WHAT NEEDS TO BE DONE:
With the pictures left out, transcribe exactly the lines from the one with "1204x983 pixels." through the end of the data.
[THE INPUT Boundary: Start]
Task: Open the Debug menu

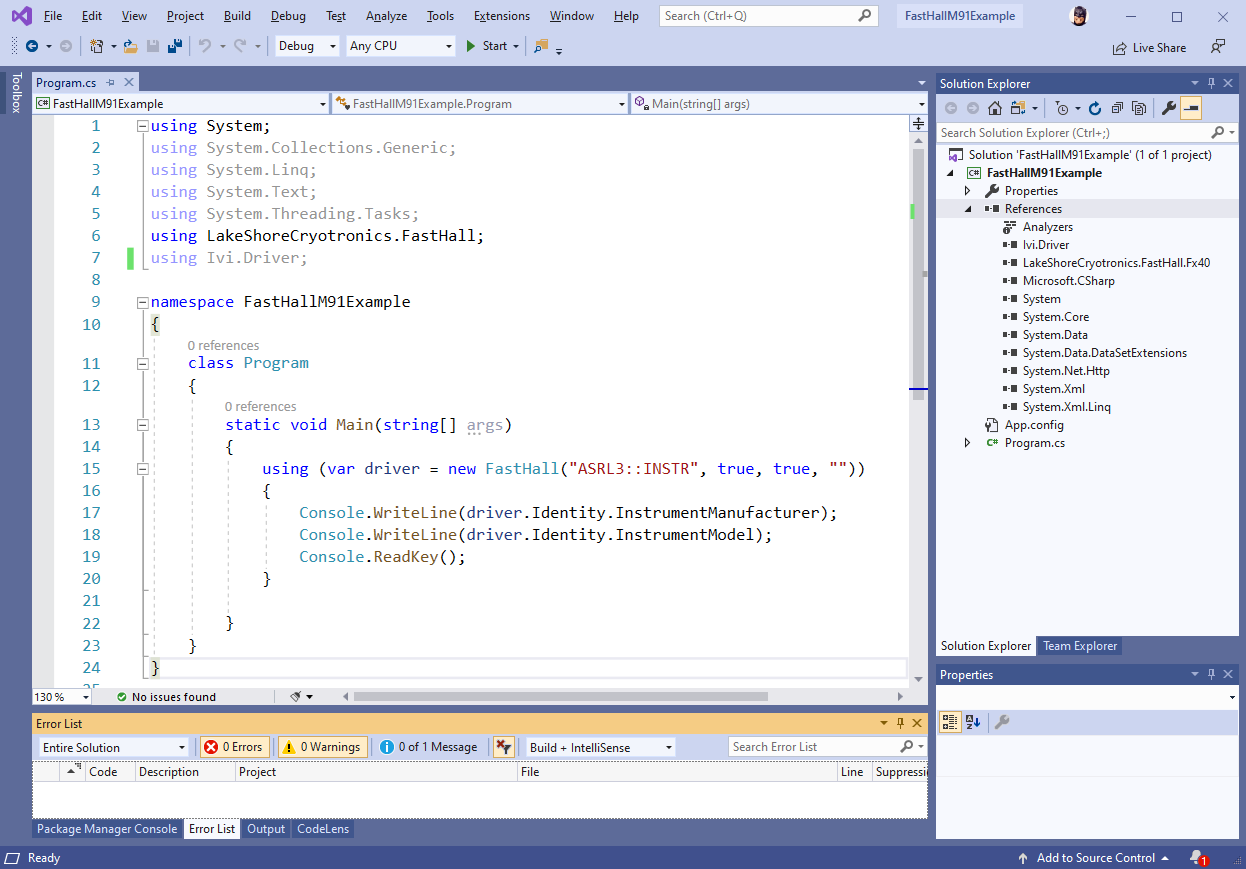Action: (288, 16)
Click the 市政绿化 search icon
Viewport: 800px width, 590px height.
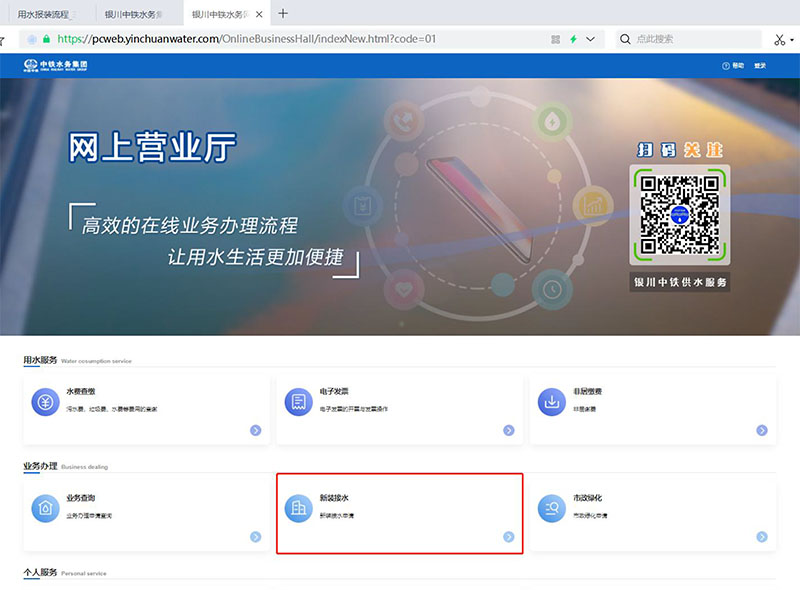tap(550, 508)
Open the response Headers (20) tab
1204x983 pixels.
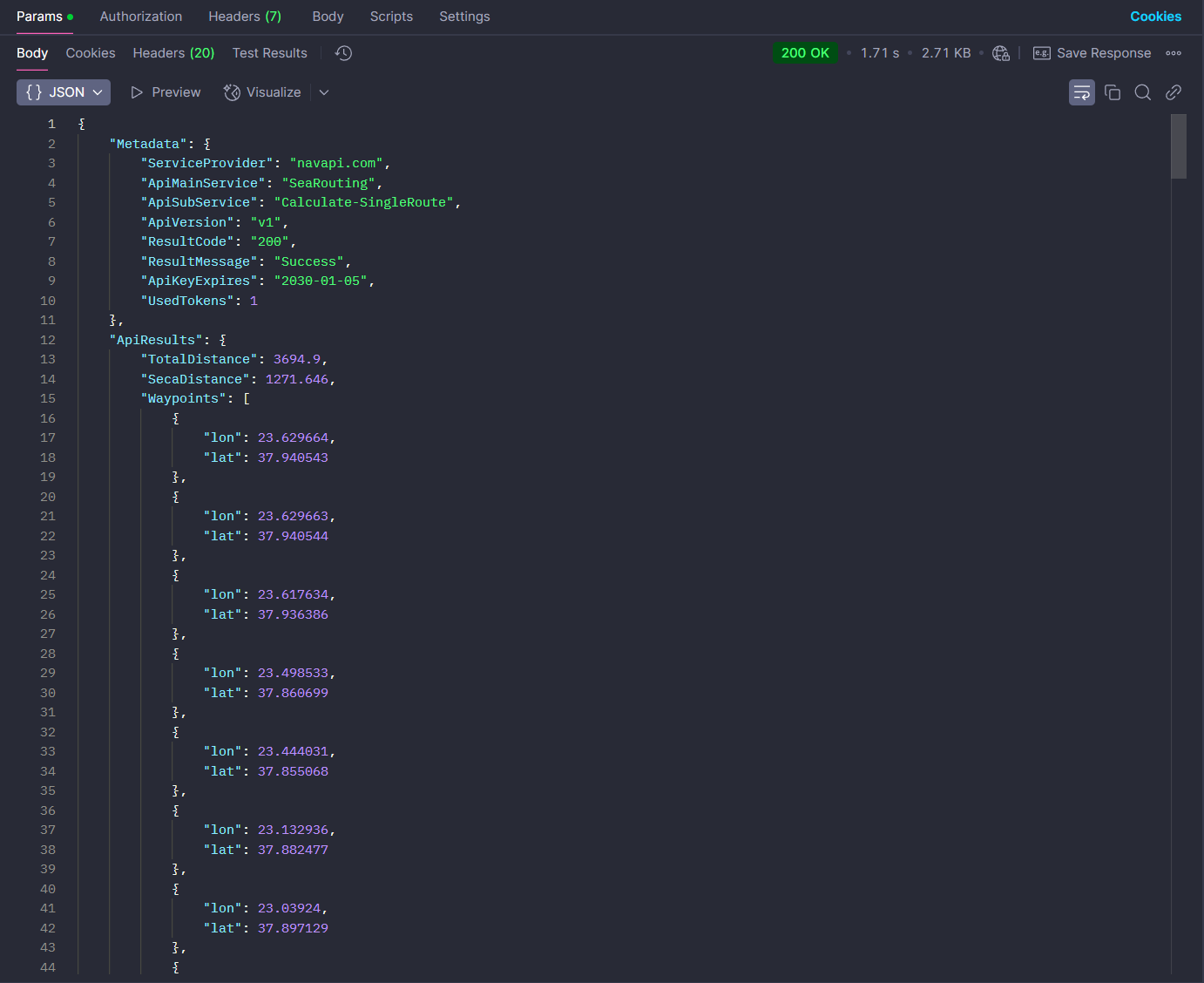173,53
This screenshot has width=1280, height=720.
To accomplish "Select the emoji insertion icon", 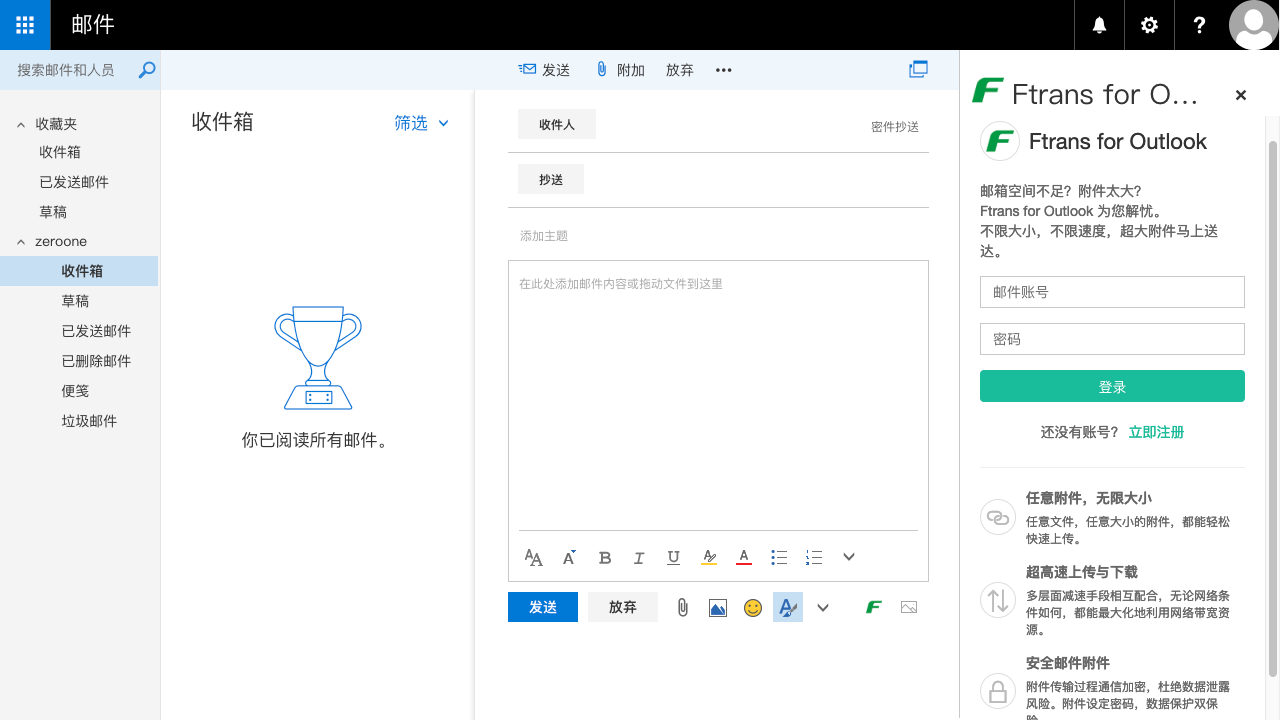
[THE INPUT Boundary: End]
ANSWER SECTION:
1204x983 pixels.
173,53
This screenshot has width=1280, height=720.
To accomplish "Select the emoji insertion icon", 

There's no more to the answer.